Eastman Chemical’s new Treva engineering bioplastic (cellulose acetate propionate CAP) scored highly in an audio application dominated by PC. Data demonstrated that Treva cellulosic have superior damping characteristics than PC and listener were able to hear fine details better.
Acoustics product development firm DW Designs and Eastman Chemical molded and tested beryllium models in-ear monitor housings and the findings were presented at the annual Rocky Mountain International Audio Fest (CanJam), held in Denver October.
Eastman senior application development engineer John Quigley said:
“Eastman wished to understand how our polymers might improve acoustic performance in audio applications. We worked with DW Designs to test housings molded in an incumbent PC material, as well as Eastman’s copolyester and cellulosic resins.”
The collaborators tested each of the polymers for both cumulative spectral decay (CSD) and total harmonic distortion (THD). Data show the copolyester outperformed the PC, while the cellulosic offered superior results in terms of clean response and lower distortion. More specifically, the PC had the most peaks for resonance whereas the cellulosic had the lowest overall level of measured THD.

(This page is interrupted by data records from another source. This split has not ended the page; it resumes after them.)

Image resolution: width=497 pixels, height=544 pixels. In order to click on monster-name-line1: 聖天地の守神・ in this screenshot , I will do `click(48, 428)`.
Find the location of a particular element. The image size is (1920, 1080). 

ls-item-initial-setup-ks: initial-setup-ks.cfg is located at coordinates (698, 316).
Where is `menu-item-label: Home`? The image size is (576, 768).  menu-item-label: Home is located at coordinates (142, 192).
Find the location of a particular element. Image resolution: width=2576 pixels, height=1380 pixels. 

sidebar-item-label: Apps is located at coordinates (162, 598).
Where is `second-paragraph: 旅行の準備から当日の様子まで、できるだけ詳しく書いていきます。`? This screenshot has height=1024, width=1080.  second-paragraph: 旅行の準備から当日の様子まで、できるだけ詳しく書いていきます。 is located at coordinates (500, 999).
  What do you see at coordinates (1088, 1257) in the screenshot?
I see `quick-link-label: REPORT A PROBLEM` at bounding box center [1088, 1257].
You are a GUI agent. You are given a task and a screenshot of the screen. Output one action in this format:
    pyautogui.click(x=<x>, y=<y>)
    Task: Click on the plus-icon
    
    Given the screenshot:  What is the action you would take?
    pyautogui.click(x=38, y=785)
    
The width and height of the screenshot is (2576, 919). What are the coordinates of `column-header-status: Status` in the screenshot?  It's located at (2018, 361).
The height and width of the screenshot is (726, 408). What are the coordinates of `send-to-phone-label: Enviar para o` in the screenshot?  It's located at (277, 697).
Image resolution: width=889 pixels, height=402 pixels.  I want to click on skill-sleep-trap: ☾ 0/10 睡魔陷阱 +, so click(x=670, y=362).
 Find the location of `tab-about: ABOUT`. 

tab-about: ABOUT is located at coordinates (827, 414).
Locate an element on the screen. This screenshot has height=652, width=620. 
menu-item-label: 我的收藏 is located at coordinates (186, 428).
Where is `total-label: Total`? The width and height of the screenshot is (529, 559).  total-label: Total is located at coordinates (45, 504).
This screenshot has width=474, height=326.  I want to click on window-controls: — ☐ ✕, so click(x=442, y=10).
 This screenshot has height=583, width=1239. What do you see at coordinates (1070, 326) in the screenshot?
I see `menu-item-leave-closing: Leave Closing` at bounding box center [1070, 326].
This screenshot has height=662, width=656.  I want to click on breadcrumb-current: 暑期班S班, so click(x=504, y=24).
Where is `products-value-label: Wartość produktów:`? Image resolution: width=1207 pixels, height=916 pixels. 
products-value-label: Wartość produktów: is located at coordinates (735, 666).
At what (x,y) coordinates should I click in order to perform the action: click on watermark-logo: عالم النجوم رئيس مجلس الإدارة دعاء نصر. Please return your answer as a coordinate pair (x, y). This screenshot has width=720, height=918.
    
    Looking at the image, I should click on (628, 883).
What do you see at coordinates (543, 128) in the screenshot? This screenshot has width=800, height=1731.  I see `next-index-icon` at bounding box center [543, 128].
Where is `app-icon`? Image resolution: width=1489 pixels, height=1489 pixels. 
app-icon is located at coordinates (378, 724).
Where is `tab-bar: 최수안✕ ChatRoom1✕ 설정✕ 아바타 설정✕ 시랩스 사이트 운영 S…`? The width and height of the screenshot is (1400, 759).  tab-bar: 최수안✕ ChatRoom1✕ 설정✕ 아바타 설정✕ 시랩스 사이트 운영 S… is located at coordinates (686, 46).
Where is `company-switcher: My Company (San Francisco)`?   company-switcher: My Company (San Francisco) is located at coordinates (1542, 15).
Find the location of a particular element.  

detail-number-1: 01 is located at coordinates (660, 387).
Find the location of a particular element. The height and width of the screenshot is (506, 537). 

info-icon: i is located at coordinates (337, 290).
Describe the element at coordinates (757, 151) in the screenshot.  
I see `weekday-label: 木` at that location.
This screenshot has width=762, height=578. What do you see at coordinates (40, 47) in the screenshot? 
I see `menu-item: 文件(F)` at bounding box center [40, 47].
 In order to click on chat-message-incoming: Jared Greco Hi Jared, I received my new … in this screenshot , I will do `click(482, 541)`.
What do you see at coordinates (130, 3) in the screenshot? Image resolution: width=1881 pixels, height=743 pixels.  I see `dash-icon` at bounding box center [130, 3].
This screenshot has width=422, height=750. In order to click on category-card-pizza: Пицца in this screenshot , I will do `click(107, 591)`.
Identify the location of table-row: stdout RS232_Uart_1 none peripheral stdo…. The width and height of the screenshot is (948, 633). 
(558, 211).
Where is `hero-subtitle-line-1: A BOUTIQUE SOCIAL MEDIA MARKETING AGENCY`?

DW Designs’ principal Dan Wiggins said:
“Eastman polymers have shown, through my independent testing and experimentation, to provide measurable and audible improvements in many products that utilize plastics. Easy to mold, durable, incredibly high internal energy dissipation, and affordability make products like Tritan and Treva a no-brainer for many consumer audio products. They are now my ‘go-to’ recommendation for molded acoustic enclosures.”